§ WHAT THE TASK REQUIRES
Gather all lines in the data that hold the string "each".

(Collected data)
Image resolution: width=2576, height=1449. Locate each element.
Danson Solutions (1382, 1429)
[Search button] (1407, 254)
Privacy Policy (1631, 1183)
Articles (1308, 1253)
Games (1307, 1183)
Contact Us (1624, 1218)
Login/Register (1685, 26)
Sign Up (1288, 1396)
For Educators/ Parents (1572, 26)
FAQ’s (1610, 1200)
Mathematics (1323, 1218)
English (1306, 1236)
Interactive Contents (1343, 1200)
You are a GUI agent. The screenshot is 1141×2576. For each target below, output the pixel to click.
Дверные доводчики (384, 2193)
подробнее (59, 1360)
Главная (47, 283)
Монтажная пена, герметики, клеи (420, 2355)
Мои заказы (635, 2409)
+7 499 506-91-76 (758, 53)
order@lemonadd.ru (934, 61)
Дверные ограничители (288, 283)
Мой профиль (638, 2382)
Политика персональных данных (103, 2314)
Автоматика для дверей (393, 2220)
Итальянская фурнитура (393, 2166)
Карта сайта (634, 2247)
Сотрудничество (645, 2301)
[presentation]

§ EXERCISE ANSWER
Image resolution: width=2576, height=1449. Locate each element.
You are a GUI agent. The screenshot is 1141×2576. For each target below, output the pixel to click.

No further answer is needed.